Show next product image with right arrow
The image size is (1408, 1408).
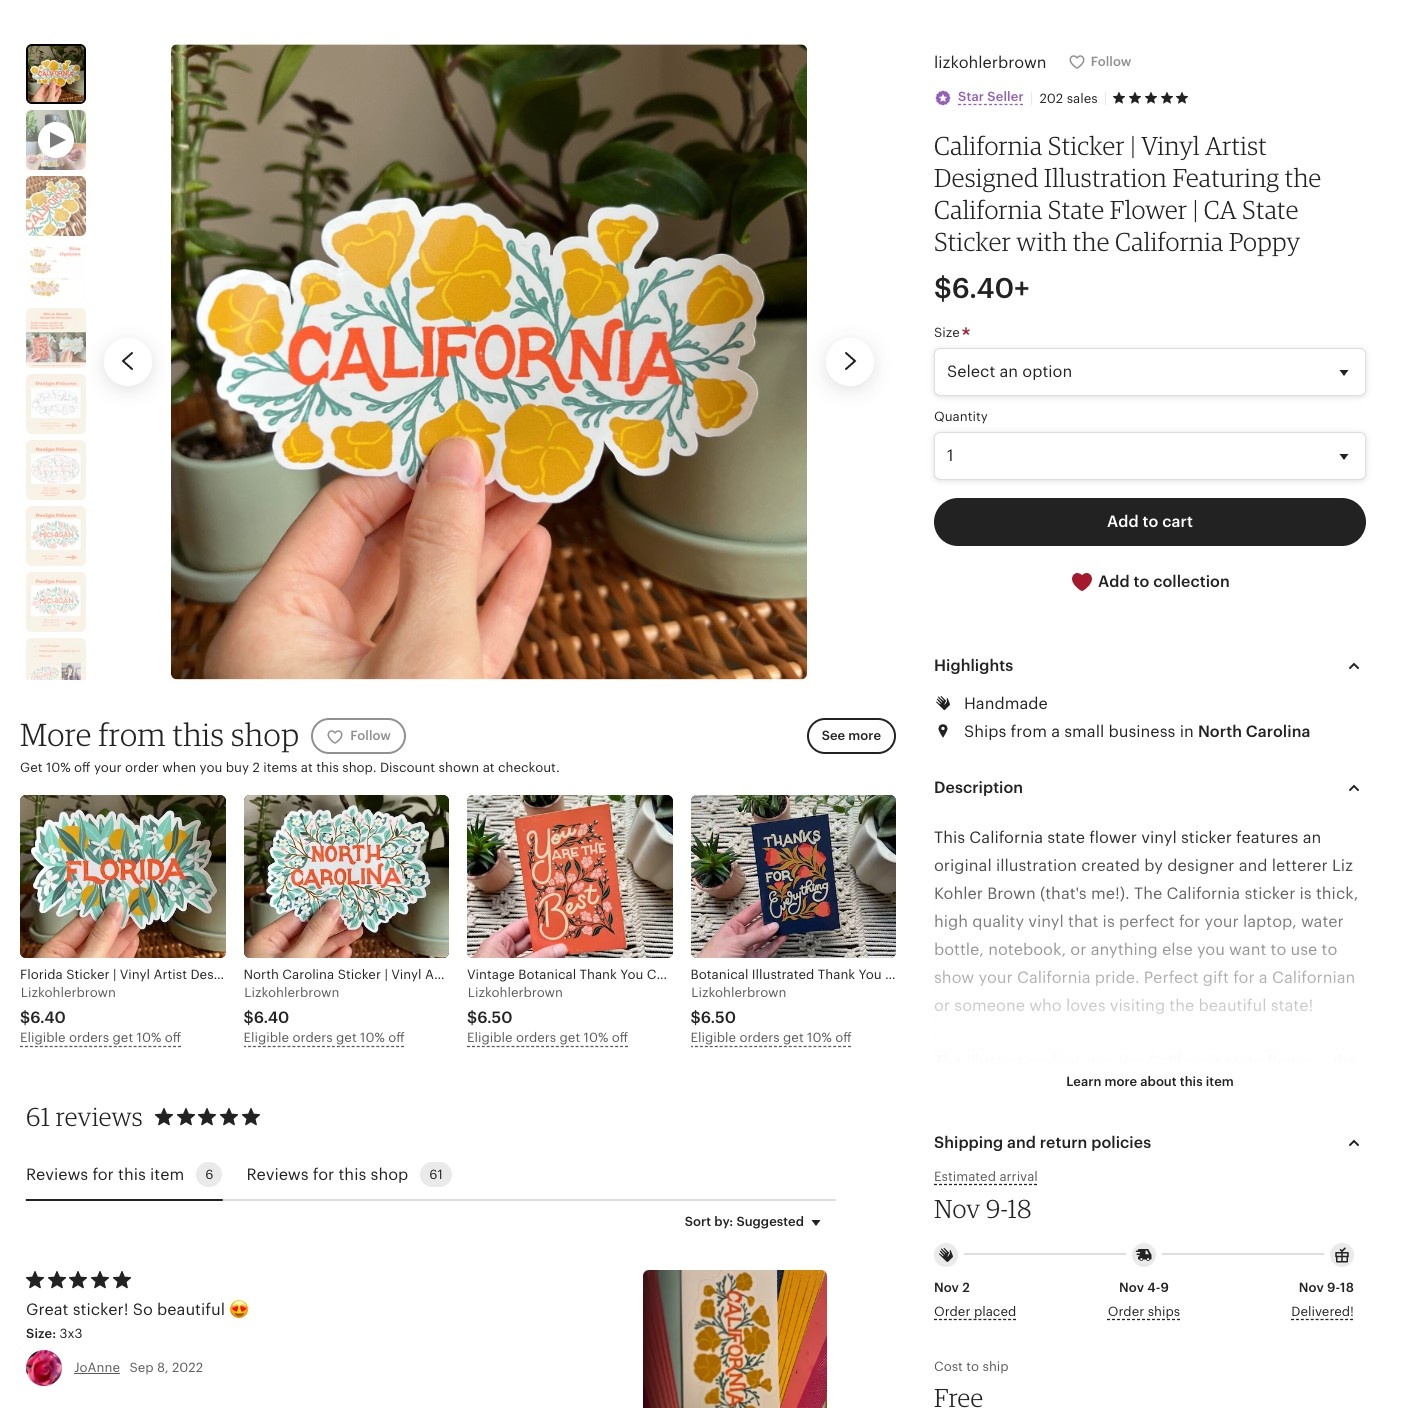click(x=849, y=361)

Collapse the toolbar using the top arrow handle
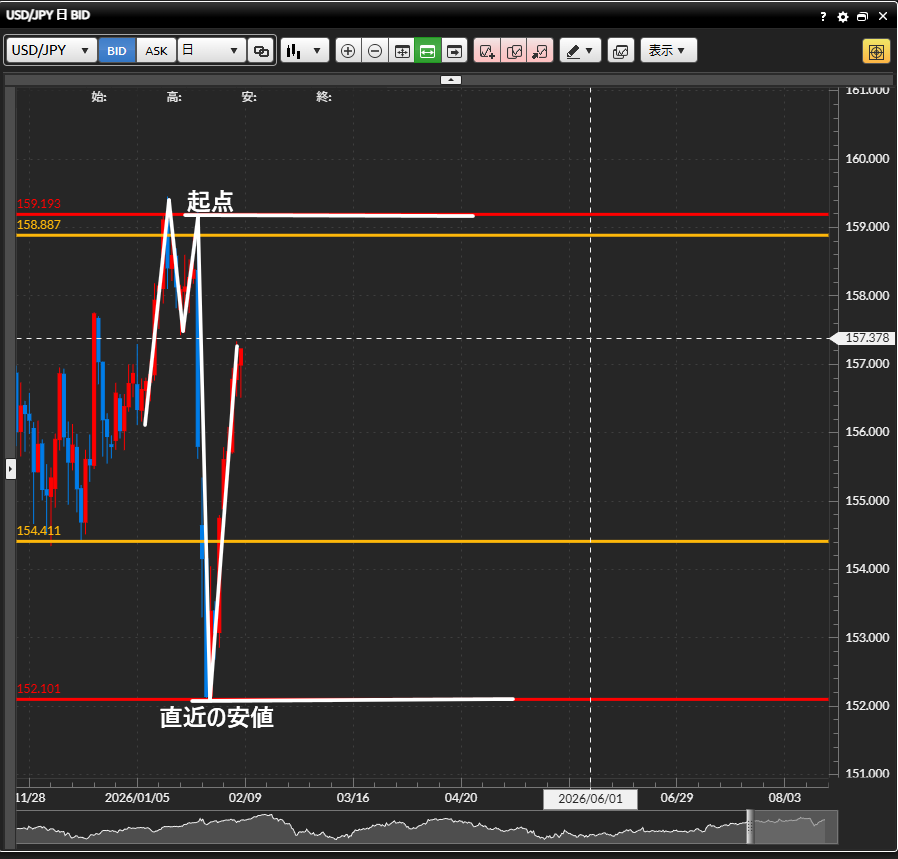pos(450,79)
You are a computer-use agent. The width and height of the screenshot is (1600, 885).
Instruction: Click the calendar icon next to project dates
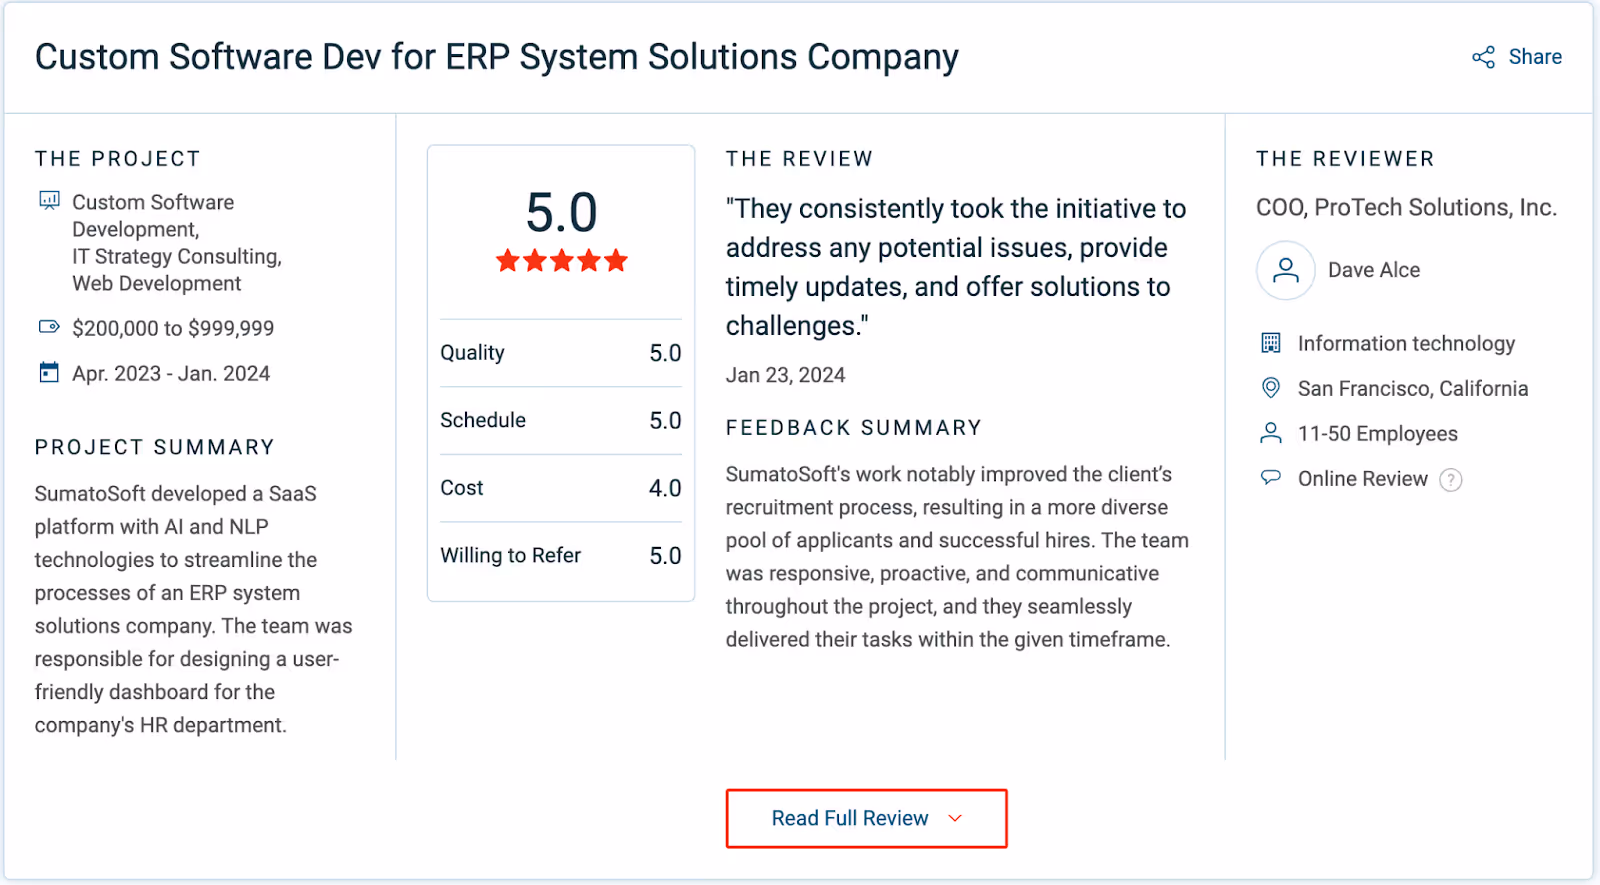pos(48,372)
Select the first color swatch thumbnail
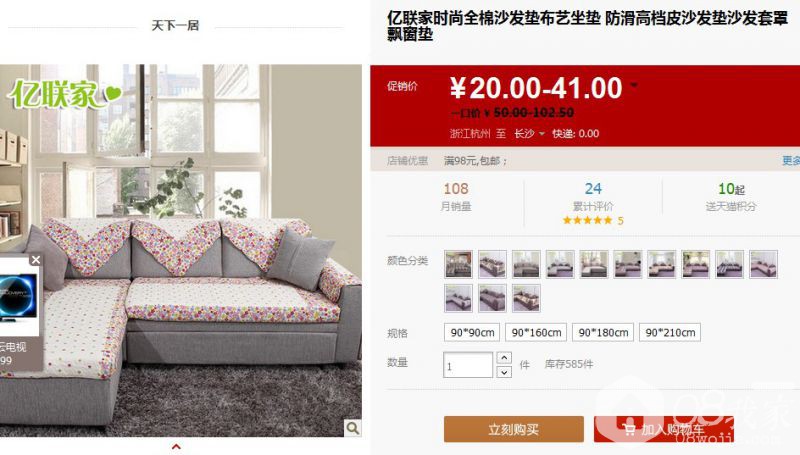This screenshot has height=455, width=800. tap(458, 264)
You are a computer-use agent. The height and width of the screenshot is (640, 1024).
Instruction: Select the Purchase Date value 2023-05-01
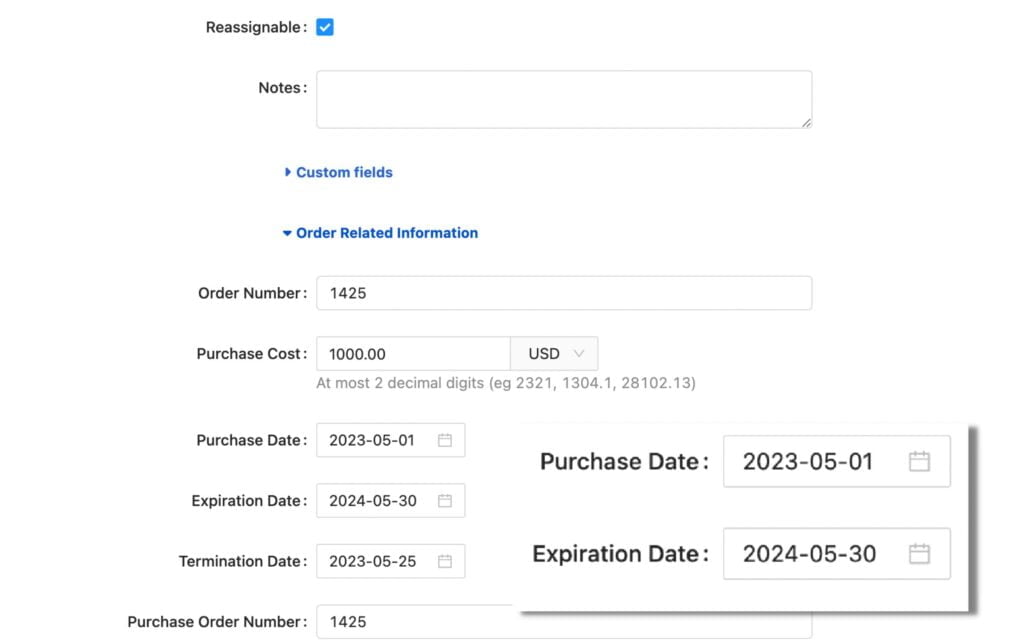coord(380,440)
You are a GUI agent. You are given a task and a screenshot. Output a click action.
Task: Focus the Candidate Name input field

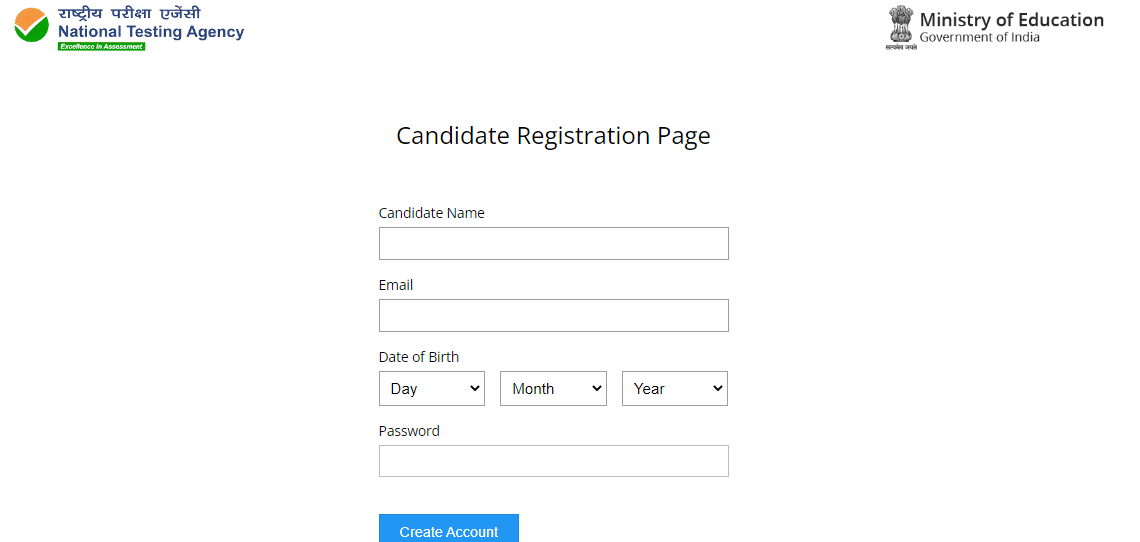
= = = = = = =
Activity:
What is needed here is each line above set down word for word, minus the images.

Answer box:
Show next product image with right arrow
The image size is (1408, 1408).
click(x=849, y=361)

Collapse the toolbar using the top arrow handle
pos(450,79)
You are a computer-use agent. The width and height of the screenshot is (1600, 885).
Instruction: Click the calendar icon next to project dates
pos(48,372)
Select the first color swatch thumbnail
This screenshot has height=455, width=800. tap(458, 264)
You are a computer-use agent. The height and width of the screenshot is (640, 1024).
Instruction: Select the Purchase Date value 2023-05-01
coord(380,440)
You are a GUI agent. You are given a task and a screenshot. Output a click action.
Task: Focus the Candidate Name input field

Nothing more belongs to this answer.